> _Data provided_

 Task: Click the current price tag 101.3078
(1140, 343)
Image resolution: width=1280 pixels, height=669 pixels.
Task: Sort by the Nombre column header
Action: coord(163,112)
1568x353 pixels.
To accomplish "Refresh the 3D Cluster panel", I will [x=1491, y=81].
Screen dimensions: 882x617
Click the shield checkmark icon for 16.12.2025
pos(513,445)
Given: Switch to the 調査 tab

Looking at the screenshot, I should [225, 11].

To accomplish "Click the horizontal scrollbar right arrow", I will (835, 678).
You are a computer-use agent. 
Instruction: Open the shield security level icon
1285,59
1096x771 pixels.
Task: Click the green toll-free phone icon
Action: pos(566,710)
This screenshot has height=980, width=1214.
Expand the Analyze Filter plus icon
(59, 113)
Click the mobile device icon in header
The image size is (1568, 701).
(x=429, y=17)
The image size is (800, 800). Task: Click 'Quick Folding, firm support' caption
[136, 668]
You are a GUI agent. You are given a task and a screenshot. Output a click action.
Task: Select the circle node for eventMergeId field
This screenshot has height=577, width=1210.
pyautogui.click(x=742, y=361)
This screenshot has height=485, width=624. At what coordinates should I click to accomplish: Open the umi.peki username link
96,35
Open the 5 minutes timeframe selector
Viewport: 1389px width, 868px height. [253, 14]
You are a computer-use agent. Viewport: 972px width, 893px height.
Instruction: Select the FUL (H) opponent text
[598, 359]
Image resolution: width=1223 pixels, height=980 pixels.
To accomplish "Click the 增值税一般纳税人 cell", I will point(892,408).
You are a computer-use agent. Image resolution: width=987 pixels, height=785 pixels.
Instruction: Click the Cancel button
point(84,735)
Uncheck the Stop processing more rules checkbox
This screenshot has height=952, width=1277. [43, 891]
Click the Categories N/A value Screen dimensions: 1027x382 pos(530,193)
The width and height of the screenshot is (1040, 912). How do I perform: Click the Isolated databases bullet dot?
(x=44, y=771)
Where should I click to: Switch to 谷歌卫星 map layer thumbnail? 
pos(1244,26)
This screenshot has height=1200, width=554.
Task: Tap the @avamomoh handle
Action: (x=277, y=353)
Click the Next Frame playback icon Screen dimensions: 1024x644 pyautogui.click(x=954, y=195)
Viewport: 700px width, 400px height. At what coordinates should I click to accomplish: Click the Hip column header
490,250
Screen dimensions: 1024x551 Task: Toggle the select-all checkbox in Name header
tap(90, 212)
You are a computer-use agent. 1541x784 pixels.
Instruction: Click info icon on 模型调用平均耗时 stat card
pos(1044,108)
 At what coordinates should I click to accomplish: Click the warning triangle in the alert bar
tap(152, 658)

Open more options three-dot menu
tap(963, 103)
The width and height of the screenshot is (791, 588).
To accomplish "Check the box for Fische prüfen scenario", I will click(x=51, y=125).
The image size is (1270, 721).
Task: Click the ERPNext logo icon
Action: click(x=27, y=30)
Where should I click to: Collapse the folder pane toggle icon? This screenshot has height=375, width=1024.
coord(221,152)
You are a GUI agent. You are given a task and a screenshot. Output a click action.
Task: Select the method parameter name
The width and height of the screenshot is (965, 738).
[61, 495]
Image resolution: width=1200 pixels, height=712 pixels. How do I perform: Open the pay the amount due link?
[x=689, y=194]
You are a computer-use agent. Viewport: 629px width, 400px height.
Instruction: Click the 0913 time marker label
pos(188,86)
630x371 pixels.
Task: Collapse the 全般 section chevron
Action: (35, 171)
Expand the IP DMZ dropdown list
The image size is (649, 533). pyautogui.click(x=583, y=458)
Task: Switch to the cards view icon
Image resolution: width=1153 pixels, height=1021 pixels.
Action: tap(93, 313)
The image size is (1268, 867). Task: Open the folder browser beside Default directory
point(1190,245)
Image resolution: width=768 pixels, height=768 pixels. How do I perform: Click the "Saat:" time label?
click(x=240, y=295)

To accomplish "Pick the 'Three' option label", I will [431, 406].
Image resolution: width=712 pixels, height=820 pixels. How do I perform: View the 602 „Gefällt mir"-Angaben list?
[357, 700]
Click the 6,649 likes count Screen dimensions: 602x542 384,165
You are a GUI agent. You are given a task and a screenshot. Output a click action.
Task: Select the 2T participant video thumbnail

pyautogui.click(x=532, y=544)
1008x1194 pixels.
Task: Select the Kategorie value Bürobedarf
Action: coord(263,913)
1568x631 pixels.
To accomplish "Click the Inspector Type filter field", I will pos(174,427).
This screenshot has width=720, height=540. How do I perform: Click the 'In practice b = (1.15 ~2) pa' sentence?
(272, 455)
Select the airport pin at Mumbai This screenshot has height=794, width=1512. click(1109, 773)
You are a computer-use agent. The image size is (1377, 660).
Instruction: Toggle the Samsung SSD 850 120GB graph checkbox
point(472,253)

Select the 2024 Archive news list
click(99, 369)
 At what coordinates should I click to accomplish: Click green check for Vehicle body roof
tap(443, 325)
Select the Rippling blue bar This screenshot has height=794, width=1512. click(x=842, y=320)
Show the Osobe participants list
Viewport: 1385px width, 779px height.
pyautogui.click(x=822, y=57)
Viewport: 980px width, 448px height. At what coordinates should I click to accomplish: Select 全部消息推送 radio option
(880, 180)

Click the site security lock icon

> _What to do_
Faithfully reproduce all of the material.

> _Response area_
 Task: Click the current price tag 101.3078
(1140, 343)
Image resolution: width=1280 pixels, height=669 pixels.
Task: Sort by the Nombre column header
Action: coord(163,112)
1568x353 pixels.
To accomplish "Refresh the 3D Cluster panel", I will [x=1491, y=81].
Screen dimensions: 882x617
Click the shield checkmark icon for 16.12.2025
pos(513,445)
Given: Switch to the 調査 tab

Looking at the screenshot, I should [225, 11].

To accomplish "Click the horizontal scrollbar right arrow", I will (835, 678).
You are a computer-use agent. 
Instruction: Open the shield security level icon
1285,59
1096x771 pixels.
Task: Click the green toll-free phone icon
Action: pos(566,710)
This screenshot has height=980, width=1214.
Expand the Analyze Filter plus icon
(59, 113)
Click the mobile device icon in header
The image size is (1568, 701).
(x=429, y=17)
The image size is (800, 800). Task: Click 'Quick Folding, firm support' caption
[136, 668]
You are a GUI agent. You are given a task and a screenshot. Output a click action.
Task: Select the circle node for eventMergeId field
This screenshot has height=577, width=1210.
pyautogui.click(x=742, y=361)
This screenshot has height=485, width=624. At what coordinates should I click to accomplish: Open the umi.peki username link
96,35
Open the 5 minutes timeframe selector
Viewport: 1389px width, 868px height. [253, 14]
You are a computer-use agent. Viewport: 972px width, 893px height.
Instruction: Select the FUL (H) opponent text
[598, 359]
Image resolution: width=1223 pixels, height=980 pixels.
To accomplish "Click the 增值税一般纳税人 cell", I will point(892,408).
You are a computer-use agent. Image resolution: width=987 pixels, height=785 pixels.
Instruction: Click the Cancel button
point(84,735)
Uncheck the Stop processing more rules checkbox
This screenshot has height=952, width=1277. [43, 891]
Click the Categories N/A value Screen dimensions: 1027x382 pos(530,193)
The width and height of the screenshot is (1040, 912). How do I perform: Click the Isolated databases bullet dot?
(x=44, y=771)
Where should I click to: Switch to 谷歌卫星 map layer thumbnail? 
pos(1244,26)
This screenshot has height=1200, width=554.
Task: Tap the @avamomoh handle
Action: (x=277, y=353)
Click the Next Frame playback icon Screen dimensions: 1024x644 pyautogui.click(x=954, y=195)
Viewport: 700px width, 400px height. At what coordinates should I click to accomplish: Click the Hip column header
490,250
Screen dimensions: 1024x551 Task: Toggle the select-all checkbox in Name header
tap(90, 212)
You are a computer-use agent. 1541x784 pixels.
Instruction: Click info icon on 模型调用平均耗时 stat card
pos(1044,108)
 At what coordinates should I click to accomplish: Click the warning triangle in the alert bar
tap(152, 658)

Open more options three-dot menu
tap(963, 103)
The width and height of the screenshot is (791, 588).
To accomplish "Check the box for Fische prüfen scenario", I will click(x=51, y=125).
The image size is (1270, 721).
Task: Click the ERPNext logo icon
Action: click(x=27, y=30)
Where should I click to: Collapse the folder pane toggle icon? This screenshot has height=375, width=1024.
coord(221,152)
You are a GUI agent. You are given a task and a screenshot. Output a click action.
Task: Select the method parameter name
The width and height of the screenshot is (965, 738).
[61, 495]
Image resolution: width=1200 pixels, height=712 pixels. How do I perform: Open the pay the amount due link?
[x=689, y=194]
You are a computer-use agent. Viewport: 629px width, 400px height.
Instruction: Click the 0913 time marker label
pos(188,86)
630x371 pixels.
Task: Collapse the 全般 section chevron
Action: (35, 171)
Expand the IP DMZ dropdown list
The image size is (649, 533). pyautogui.click(x=583, y=458)
Task: Switch to the cards view icon
Image resolution: width=1153 pixels, height=1021 pixels.
Action: tap(93, 313)
The image size is (1268, 867). Task: Open the folder browser beside Default directory
point(1190,245)
Image resolution: width=768 pixels, height=768 pixels. How do I perform: Click the "Saat:" time label?
click(x=240, y=295)

To accomplish "Pick the 'Three' option label", I will [431, 406].
Image resolution: width=712 pixels, height=820 pixels. How do I perform: View the 602 „Gefällt mir"-Angaben list?
[357, 700]
Click the 6,649 likes count Screen dimensions: 602x542 384,165
You are a GUI agent. You are given a task and a screenshot. Output a click action.
Task: Select the 2T participant video thumbnail

pyautogui.click(x=532, y=544)
1008x1194 pixels.
Task: Select the Kategorie value Bürobedarf
Action: coord(263,913)
1568x631 pixels.
To accomplish "Click the Inspector Type filter field", I will pos(174,427).
This screenshot has width=720, height=540. How do I perform: Click the 'In practice b = (1.15 ~2) pa' sentence?
(272, 455)
Select the airport pin at Mumbai This screenshot has height=794, width=1512. click(1109, 773)
You are a computer-use agent. The image size is (1377, 660).
Instruction: Toggle the Samsung SSD 850 120GB graph checkbox
point(472,253)

Select the 2024 Archive news list
click(99, 369)
 At what coordinates should I click to accomplish: Click green check for Vehicle body roof
tap(443, 325)
Select the Rippling blue bar This screenshot has height=794, width=1512. click(x=842, y=320)
Show the Osobe participants list
Viewport: 1385px width, 779px height.
pyautogui.click(x=822, y=57)
Viewport: 980px width, 448px height. At what coordinates should I click to accomplish: Select 全部消息推送 radio option
(880, 180)

Click the site security lock icon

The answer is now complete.